D) Lei ha collaborato anche alla realizzazione degli arredi nei giardini di Palazzo Madama e nel Borgo Medioevale di Torino. Qual è il suo approccio di fronte ad un bene culturale ogni volta che si trova a rendere reali le sue creazioni?

R) Trovarsi di fronte ad edifici storici è emozionante ma al tempo stesso molto delicato: mi piace andare a cercare la storia e i disegni dei giardini come erano un tempo. Il Borgo e Palazzo Madama, ai cui allestimenti ho collaborato, mi hanno dato modo di realizzare delle creazioni a partire da materiali e disposizioni anticamente presenti. Il rapporto diretto con i beni culturali è quello che più esprime la mia creatività e la ricerca di materiali è una parte interessantissima durante la realizzazione delle mie opere. Ricerco il legno e altri materiali semplici che si trovano in natura perché nei miei lavori mi piace associare elementi rustici e poveri a spunti moderni: trovo che il contrasto metta in risalto l’oggetto. Le faccio un esempio: sotto una tavola di legno ci si aspetta di vedere le zampe dello stesso materiale, invece io creo un contrasto con zanche di ferro e pietra, che contrastano e valorizzano la bellezza del legno.

D) Da dove nasce la sua creatività e come fa a trasporla alla natura?

R) La mia passione per il giardino esiste da sempre: sono nato in campagna e sono cresciuto tra amici che facevano i contadini nelle cascine e che lavoravano materiali come il legno. E quando creo, raffiorano proprio questi miei ricordi di infanzia. Spesso quando lavoro mi capita di mettermi nei panni degli altri e penso a cosa farebbe felice quella persona: oggi viviamo in un mondo fatto di tecnologia e credo ci sia proprio la voglia di rimettersi in contatto con la natura, nel vero senso della parola. Durante le mie mostre, la prima cosa che fanno i visitatori è quella di andare a toccare i materiali delle mie creazioni, come il legno, che uso molto spesso: è come se avessero nostalgia di questi materiali un po’ dimenticati dal quotidiano, ma che fanno comunque parte dei loro ricordi di bambini. Ed è il loro sorriso che mi rende felice.

D) Arte e natura rappresentano da secoli un binomio indissolubile: viste le brutture visive di cui siamo spesso vittime, come si può salvaguardare lo stretto rapporto arte-natura?

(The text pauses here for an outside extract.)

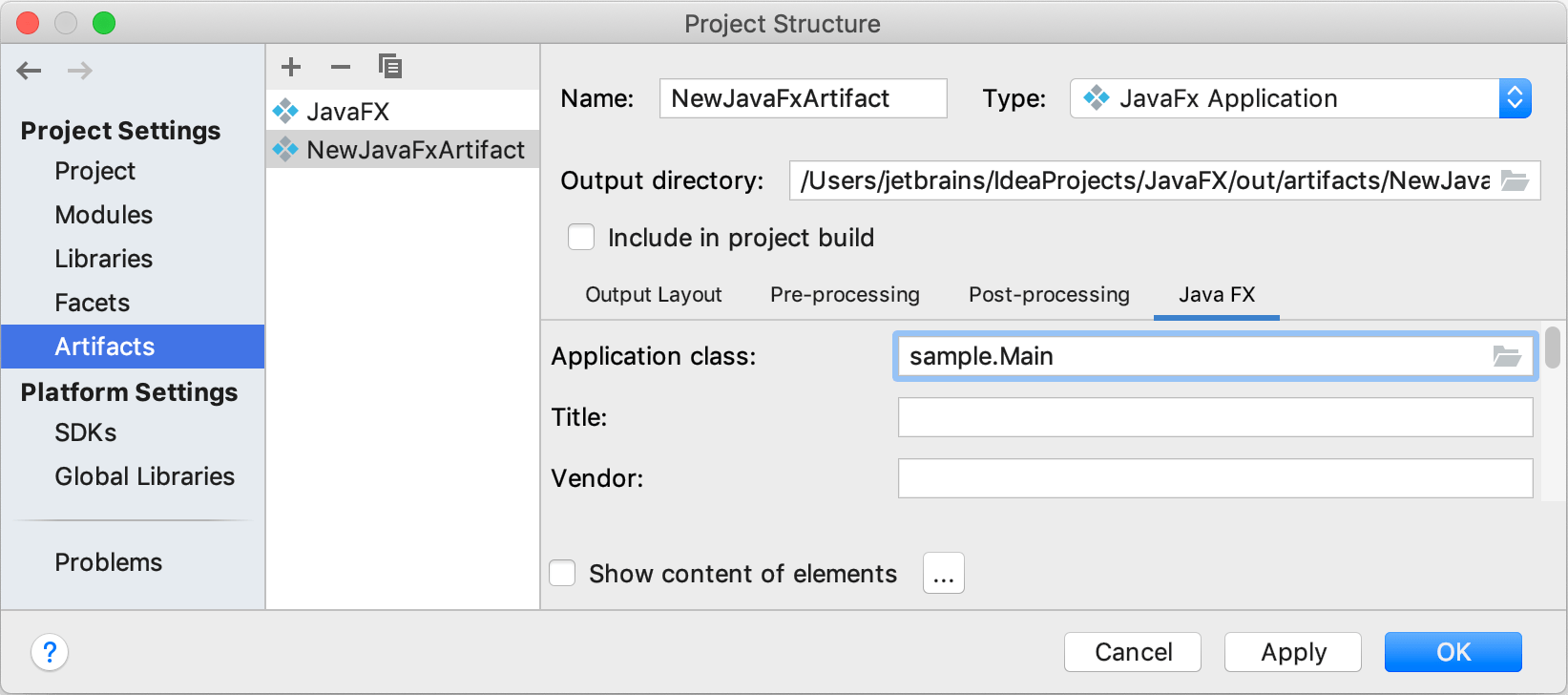Add a new artifact with plus icon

R) Credo che il recupero sia una delle cose essenziali: si tratta di una semplice azione, ma davvero importante e che tutti nel nostro piccolo possiamo fare. Quando muore un albero in un parco, per esempio, è interessante cercare di riutilizzarlo per farne degli oggetti. Purtroppo mi rendo conto che non sempre è facile recuperare invece una bella vista di paesaggio una volta che è stata compromessa. Però la natura in questo ci è di aiuto: di fronte ad una villetta degli anni Sessanta si può smorzare l’aspetto pesante con un bel giardino Seicentesco, utilizzando materiali semplici che facciano da ponte tra il reale e la creatività. Bruno Munari, celebre artista e designer milanese, mi ha insegnato una cosa interessante, ovvero l’arte della semplificazione. Quando si pensa ad un arredo, renderlo complesso è molto facile, ma i risultati sono spesso discutibili: il buon esito si raggiunge invece con la semplificazione, che sta nel cercare le linee essenziali dell’oggetto.

D) In che modo l’arte in natura può rappresentare un punto di incontro tra il legame con il territorio e il coinvolgimento degli abitanti?

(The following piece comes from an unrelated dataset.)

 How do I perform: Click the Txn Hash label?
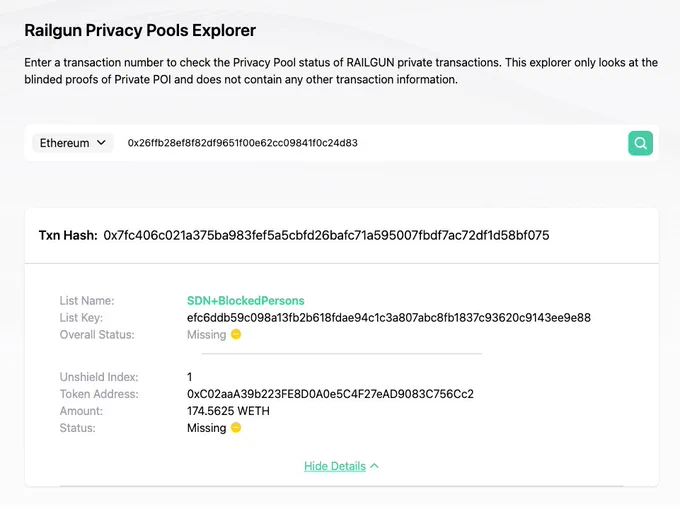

R) Credo che si dovrebbe cercare di coinvolgere di più le persone: nel mio piccolo, cerco di farlo anche all’evento del 3 ottobre, dove non soltanto si espone ma c’è la possibilità di realizzare casette tra i rami costruite attorno all’albero ma sorrette da pali, in modo da non nuocere alla pianta permettendone la crescita, oppure di intrecciare rami, giunchi e spighe per creare dei cestini. Inoltre, dal mese di dicembre partirà Ortoallegro con i nostri corsi di orticoltura. L’orticultura è oggi un modo terapeutico per uscire dalla quotidianità: penso soprattutto a chi lavora in città e non ha modo di entrare in contatto con la natura. Di questi tempi la gente vuole tornare alla terra, forse per la mancanza di certezze, ma senza dimenticarsi del bello anche quando si semina. L’orto ha lo scopo terapeutico di ricollegare le persone alla natura con un certo senso estetico, che si compone di profumi, fiori, colori. Coinvolgere il pubblico a creare degli orti o intrecciare dei cestini vuol dire fare persone felici e renderle orgogliosi dei loro spazi verdi.